Sur une base annuelle moyenne, l’indice des prix à la consommation (IPC) a augmenté de 6,8 % (de 6,7 % au Québec) en 2022, nous dit Statistique Canada. Or les prix des nécessités courantes, plus lourdement ressentis lorsque l’on descend dans l’échelle des revenus, ont enregistré les plus fortes hausses l’an dernier. Soit une augmentation de 10,6 % dans les transports, de 8,9 % pour le prix moyen des aliments (de 9,8 % pour le prix des aliments achetés en magasin) et de 6,9 % dans le logement.
En 2023, le revenu viable calculé par l’IRIS pour une personne seule varie entre 27 047 $ (Saguenay) et 37 822 $ (Sept-Îles). À Montréal, il est de 32 252 $ pour une personne seule, en hausse de 2676 $ (9 %) par rapport à 2022, alors qu’il s’élève à 71 161 $ pour deux adultes avec deux enfants en CPE, en hausse de 6129 $ (9,4 %) par rapport à 2022.

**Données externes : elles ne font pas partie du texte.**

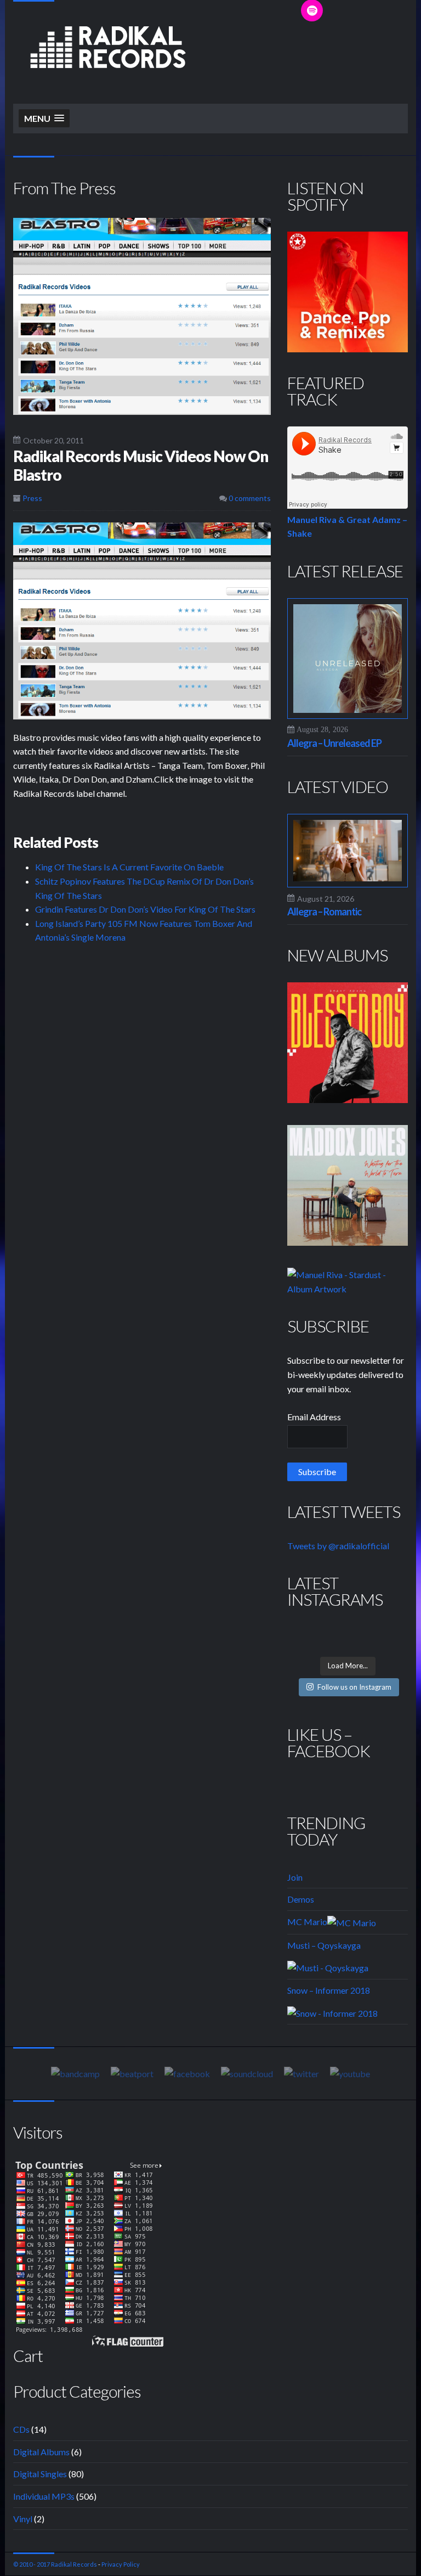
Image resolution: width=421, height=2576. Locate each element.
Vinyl (22, 2518)
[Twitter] (301, 2072)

Pauvreté et faillites en hausse
Les données de l’Institut de la statistique du Québec indiquent qu’en 2020, avant les distorsions provoquées par la pandémie et la poussée de fièvre inflationniste, 45,9 % des ménages vivaient avec un revenu après impôt de 59 999 $ ou moins.Des données encore plus sensibles comptabilisées en février 2023 indiquent que les prestations annuelles offertes par les programmes d’aide financière de dernier recours peuvent varier entre 9240 $ et 29 544 $ pour la famille dite de référence, selon le statut du bénéficiaire.
Dans un sens plus large et à l’échelle canadienne, Statistique Canada prévient que les changements observés dans l’IPC et le revenu disponible « laissent penser que le taux de pauvreté reviendra en 2022 à un niveau proche de sa marque de 10,3 % enregistrée avant la pandémie ». Il était de 7,4 % en 2021.
Le tout est à mettre dans une perspective d’augmentation des prêts en souffrance et des faillites en raison de la récession imminente et d’un taux de chômage à l’échelle canadienne appelé à passer de 5 % actuellement à 6,6 % d’ici le premier trimestre de 2024. On évoque une progression de plus du tiers des défauts de paiement sur les prêts hypothécaires par rapport aux niveaux actuels dans la prochaine année. Et d’un saut similaire du taux d’insolvabilité des consommateurs au cours des trois prochaines années, pour retourner aux niveaux d’avant la pandémie, avertit Robert Hogue, économiste en chef adjoint de la Banque Royale.